Katie Mitchell has a number of PAL powered devices and for good reason, she’s a budding filmmaker that’s been at work since she was a small child making movies involving her family and dog.  As she has grown older, she feels like she doesn’t fit into the small-town life and craves a creative community of like-minded individuals (note the rainbow-pin on her jacket and later references to her relationship with Jade) that speak her language.  More than anything, her once inseparable bond with her dad Rick (Danny McBride, Sausage Party) has frayed and father and daughter barely know each other anymore, much to the dismay of mom Linda (Maya Rudolph, The Way Way Back). 

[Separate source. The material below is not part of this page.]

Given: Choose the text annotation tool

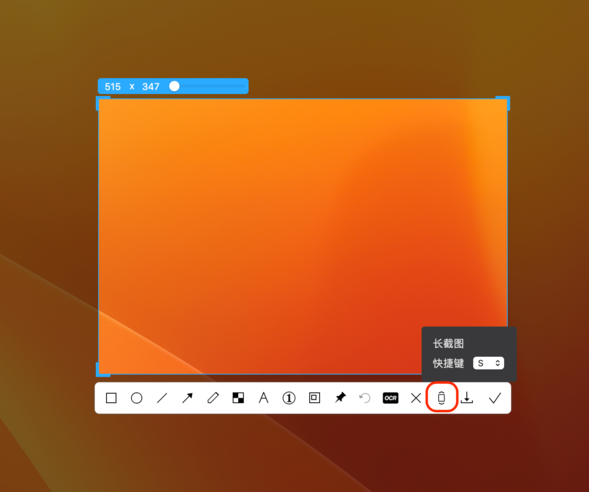Looking at the screenshot, I should (264, 398).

When tensions rise the night before Katie is set to leave for college, Rick makes a terrible error in judgement and decides to make up for it by gathering the family (including always-worried brother Aaron) and road-tripping his only daughter off to school instead of having Katie fly out there on her own.  A bad idea at first, it proves to be a stroke of genius because the family is together when a new model of PAL is released, causing the previous version to erupt in a jealous rage.  Using a virus to take over her replacements, she begins to enslave the humans in a giant prison. However there’s one family that won’t go down without a fight, one that’s rediscovered their strength as a team when put through a series of high-stakes battles with bots.

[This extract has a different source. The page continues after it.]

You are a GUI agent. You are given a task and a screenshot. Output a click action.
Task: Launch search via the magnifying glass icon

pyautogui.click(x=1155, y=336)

It’s never quite clear to me what endgame PAL was after but it doesn’t really matter in the end. The Mitchells vs. The Machines is about watching a family that has drifted apart find their way back to one another when put into a perilous situation.  I may question how young children would react to some frightening situations of appliances coming to life and attacking them and just the overall thought of electronic world domination, but it’s delivered wrapped in such a buoyant bow it’s hard to fault anyone involved too much. (I’m easily swayed, clearly.)  Running long at nearly two hours, there’s a lot of story packed in that wound up feeling repetitive and padded for time…that might be good for a theatrical release but when you’re at home I’m always in favor of a shorter sit for the family-oriented flicks.

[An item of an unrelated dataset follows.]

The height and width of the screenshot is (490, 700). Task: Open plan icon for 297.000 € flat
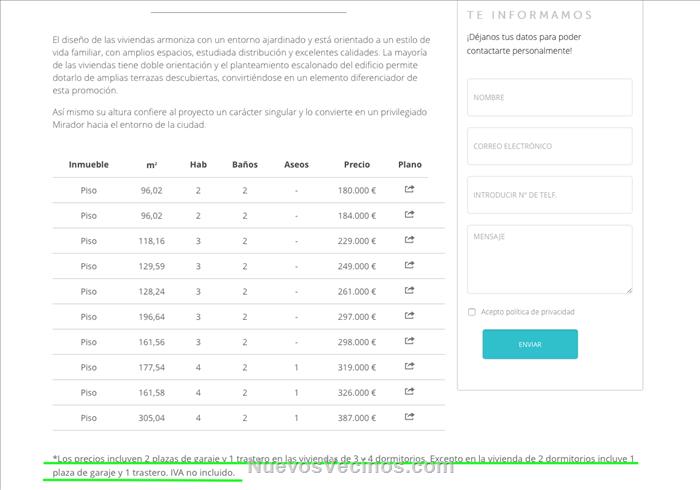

Despite the presence of a talented comedian like Rudolph and someone that likely had a ball making this like Colman, the voice work is strangely muted here.  There’s so much in motion around everyone that it’s odd for there not to be any standout among the voices heard.  Even two rogue robots voiced by Beck Bennett (Zoolander 2) and Conan O’Brien (The Lego Batman Movie) that wind up working with the Mitchells sound interchangeable throughout.  I kept waiting for some spark to be lit, and while Colman comes close and Rudolph finds it late in the film when her character hilariously finds her inner warrior the movie comes to a close with barely any embers glowing.

For Netflix families that haven’t subscribed to Disney+ or Apple,+ which have had several impressive animated films over the past few months, there is now a viable option for entertainment in The Mitchells vs The Machines.  It’s fast, loud, and firmly a movie of today, but it will surely catch not just the eye of your kids but probably yours as well.  Not only are there positive lessons to be taken away from the sweet-natured heart of the film but its animation is stunning.